Sleep problems and hot flashes. Perimenopausal women may have trouble falling or staying asleep, possibly due to low progesterone, high cortisol demands, or a disturbance in melatonin, the hormone that helps regulate sleep-wake cycles. Erratic estrogen levels cause hot flashes, says Pick.
Eat right, sleep, and meditate. This will keep cortisol and insulin levels stable, and your weight down. Choose low-glycemic foods like lean proteins and complex carbs, which break down more slowly in the body. Sleep seven hours a night to stabilize cortisol levels and balance appetite hormones leptin and ghrelin. A new study published in Menopause found that women who participated in a mindfulness-based stress-reduction program, which included meditating and mindful stretching, had fewer, less-intense hot flashes, better sleep quality, and less anxiety and perceived stress.
Consider bio-identical hormones. They’re the exact same structure as the hormones you make,” unlike the hormones used in the now-infamous Women’s Health Initiative study, Stanton says. (See “Is Hormone Replacement Safe?,” TKwhere.) Nevertheless, the decision to use bio-identicals remains controversial. “They haven’t been studied to the same degree that synthetic hormones have,” Johnson says. “But I see women having fewer problems adjusting to being on them, and fewer side effects than with synthetic hormones.” Women who have a personal or family history of breast cancer, blood clots, stroke, or heart disease should discuss risks with their physicians. Finally, if you know for certain your progesterone levels are low, a natural progesterone cream also may improve symptoms.

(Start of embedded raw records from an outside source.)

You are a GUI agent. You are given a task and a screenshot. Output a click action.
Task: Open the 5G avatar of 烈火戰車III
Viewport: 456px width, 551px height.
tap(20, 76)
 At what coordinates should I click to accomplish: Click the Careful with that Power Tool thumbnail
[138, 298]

WHAT YOUR HORMONES ARE DOING
Menopause occurs when you haven’t had your period for a year. At this point, you really start to lose estrogen. “Estrogen is anti-inflammatory, so when it begins to decline, some people have huge problems with joints. Others have hot flashes; some can’t sleep; some are very anxious,” Pick says. Research shows that estrogen may also protect the heart, brain, bones, and more.
Bone loss. Lower levels of estrogen, progesterone, and testosterone contribute to a more rapid loss in bone mass, Stanton says.

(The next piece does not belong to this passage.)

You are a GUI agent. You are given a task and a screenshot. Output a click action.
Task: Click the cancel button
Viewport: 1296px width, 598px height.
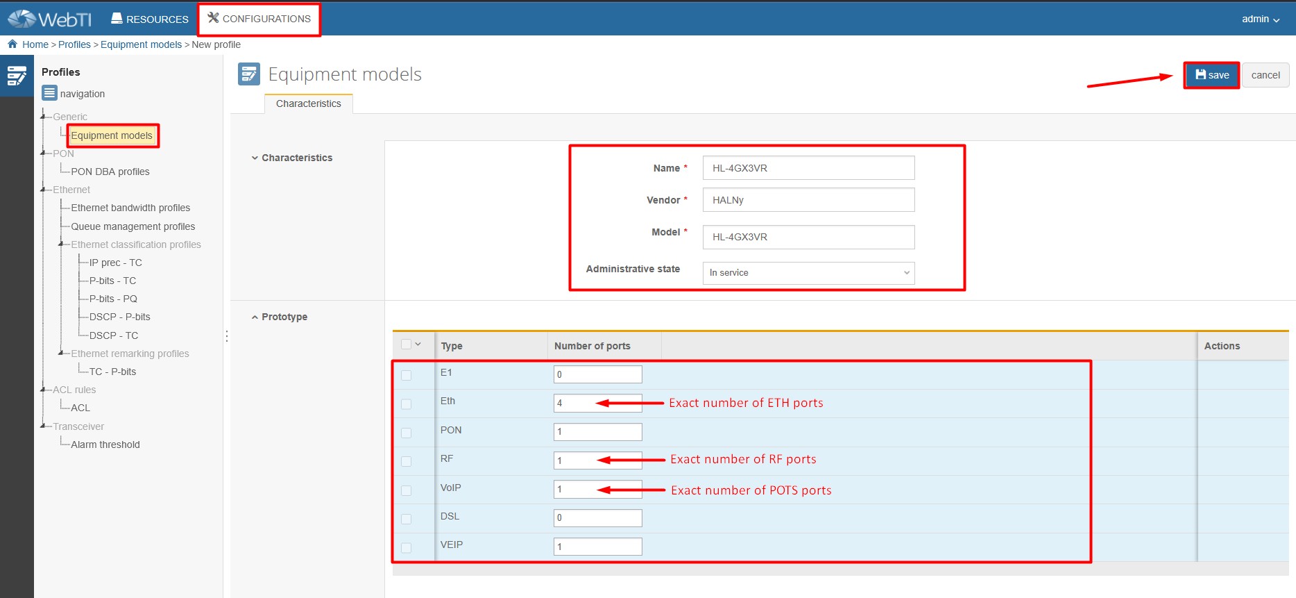(1265, 75)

Risk for heart disease, Alzheimer’s, and certain cancers. “Hormones are the messengers in our body,” Stanton says. “They send messages between the brain, glands, and organs, and regulate inflammation. Every imbalance in hormones creates an imbalance in the body.”
HOW TO FEEL YOUR BEST
Take vitamin D. Take 2,000 IU daily for bone health, along with calcium (1,200–1,500 mg total daily from diet and supplements), and 400–600 mg magnesium; take all with food. For best absorption, split calcium into 500-mg doses, taking the last dose in the evening with magnesium, reducing the magnesium dose if loose stools result. “Vitamin D is very anti-inflammatory,” says Stanton. Ideally, get your D levels tested in spring and fall, and aim for a result between 30 and 50, Pick says.
Keep active. Do weight-bearing exercise, like standing on one leg—really. It puts pressure on hips, which lose bone mass easily, Johnson says. In one study of postmenopausal women, physical exercise also reduced menopausal symptoms and significantly enhanced quality of life, independent of whether participants were taking hormone therapy.

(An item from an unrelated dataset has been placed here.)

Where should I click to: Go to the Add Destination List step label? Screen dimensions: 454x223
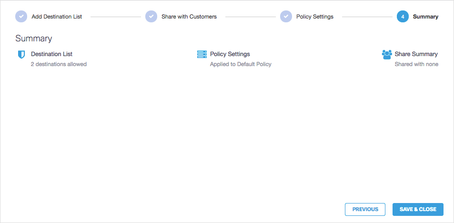pyautogui.click(x=57, y=17)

And what about the years after menopause? “We keep making hormones, we just aren’t cycling them [monthly for possible pregnancy],” Stanton says. “So the women who have sailed through menopause have stable, low levels of hormones,” though a major stressor can trigger an imbalance. To avoid a return to imbalance, Pick says, “continue to have joy in life, and keep taking steps toward vitality.”